___ Excerpt to read ___

For me, my moments of "letting go" occur in meditation and sleep.
When I was a student in university (and knew nothing of the Seth material), I was studying quantum mechanics and other advanced topics in mathematics and physics. When I came to a problem I couldn't solve .... I just put my head down and literally slept on it (even in exams!) ... then I'd spontaneously awake with the answer.
Later, I quit doing this because nobody else did it and I thought I was cheating and not learning ... now that I'm familiar with the Seth material, I know better!
You can see from my comments, that this was something I used to do spontaneously too … until I tried to conform to the rigidly structured world of engineering! Mind you, with the type of safety critical things I was doing in flight testing and engineering, there was limited room for creativity … you had to demonstrate logically that a design was safe before people would trust it. It seems odd now, that with AI, we’ve lost that whole concept of absolute design integrity as a requirement for safety … and we let AI do the “letting go” for us without really knowing what all of the consequences will be. Too bad the engineering world has outsourced “letting go” to computers rather than using the technique themselves … we would be a lot further ahead if they did what Seth describes here!

___ Material provided ___

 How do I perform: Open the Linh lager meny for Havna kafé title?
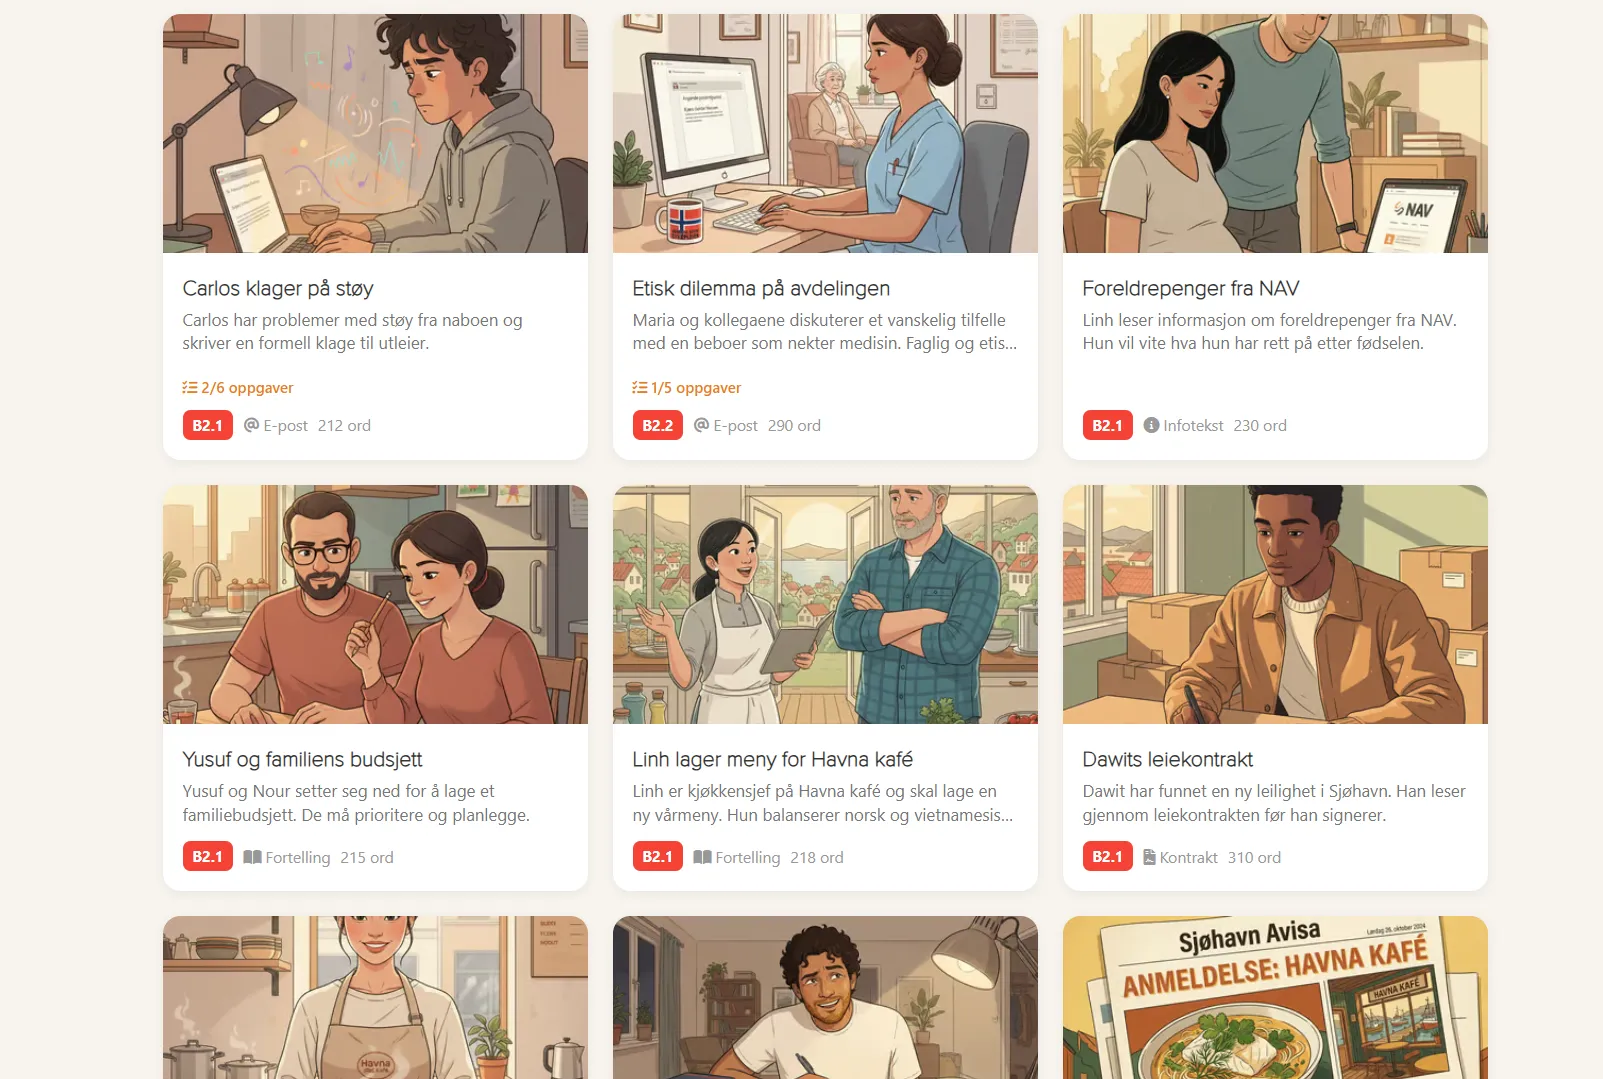coord(772,760)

___

### [Given problem]
Reproduce the passage about letting go word for word from "For me, my moments" to "I know better!". Work only from the passage about letting go.

### [Solution]
For me, my moments of "letting go" occur in meditation and sleep.
When I was a student in university (and knew nothing of the Seth material), I was studying quantum mechanics and other advanced topics in mathematics and physics. When I came to a problem I couldn't solve .... I just put my head down and literally slept on it (even in exams!) ... then I'd spontaneously awake with the answer.
Later, I quit doing this because nobody else did it and I thought I was cheating and not learning ... now that I'm familiar with the Seth material, I know better!